# [Work instruction]
Would you output all the lines below precisely as they stand, leaving each picture out?

# [Records supplied]
*****

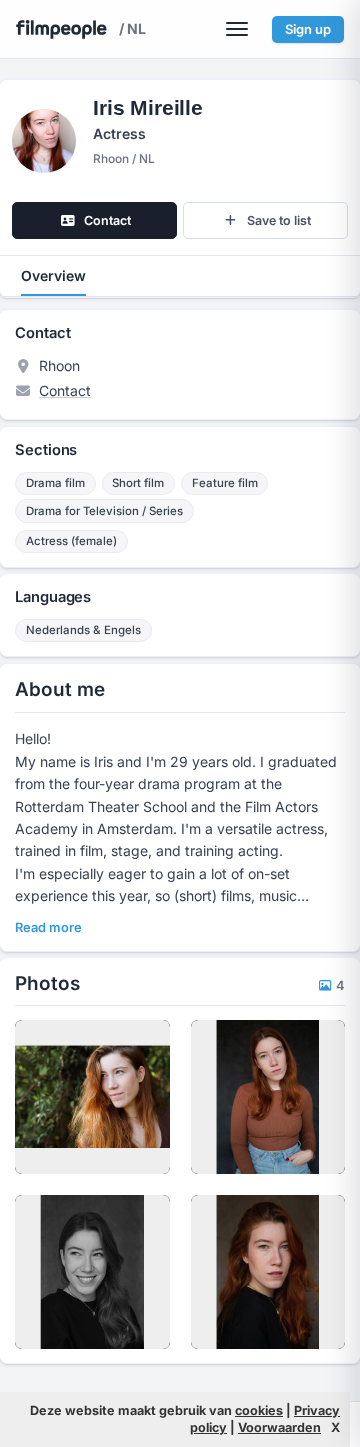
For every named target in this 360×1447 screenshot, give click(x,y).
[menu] (237, 29)
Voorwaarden (279, 1427)
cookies (259, 1410)
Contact (65, 390)
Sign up (308, 29)
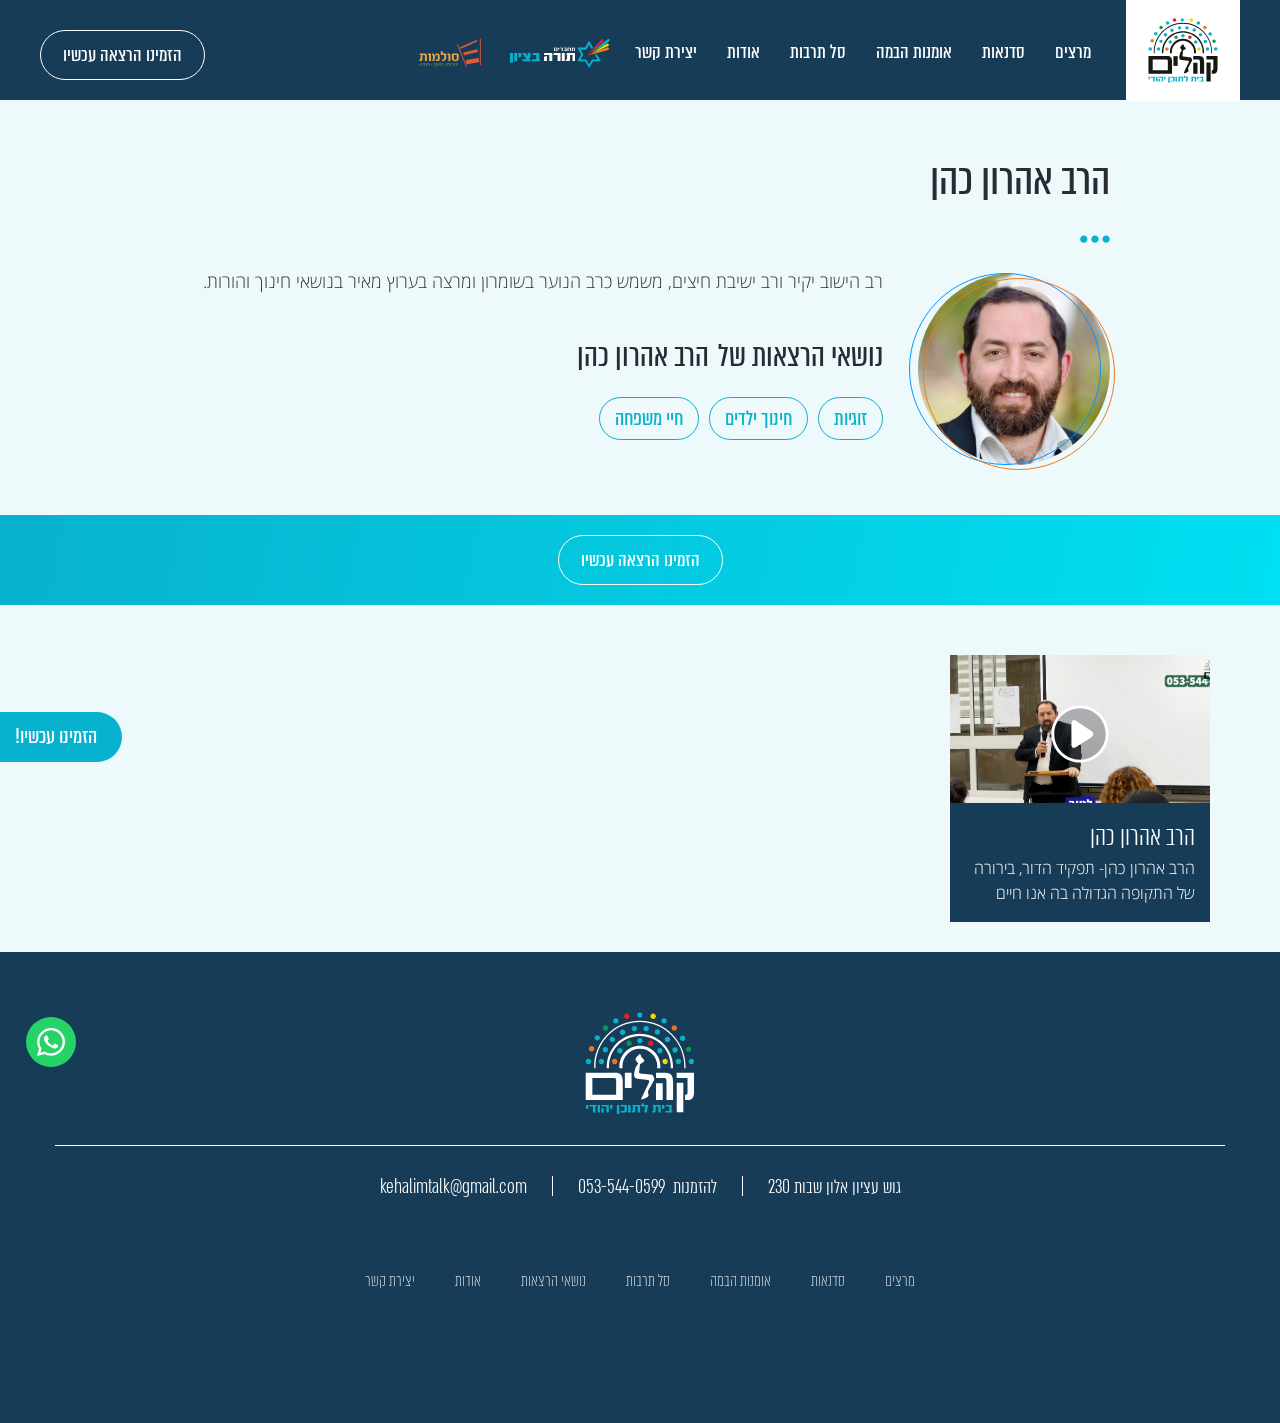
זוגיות (850, 418)
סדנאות (1003, 52)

*****

# [Exercise result]
For every named target in this 360×1447 screenshot, give click(x,y).
[menu] (237, 29)
Voorwaarden (279, 1427)
cookies (259, 1410)
Contact (65, 390)
Sign up (308, 29)
זוגיות (850, 418)
סדנאות (1003, 52)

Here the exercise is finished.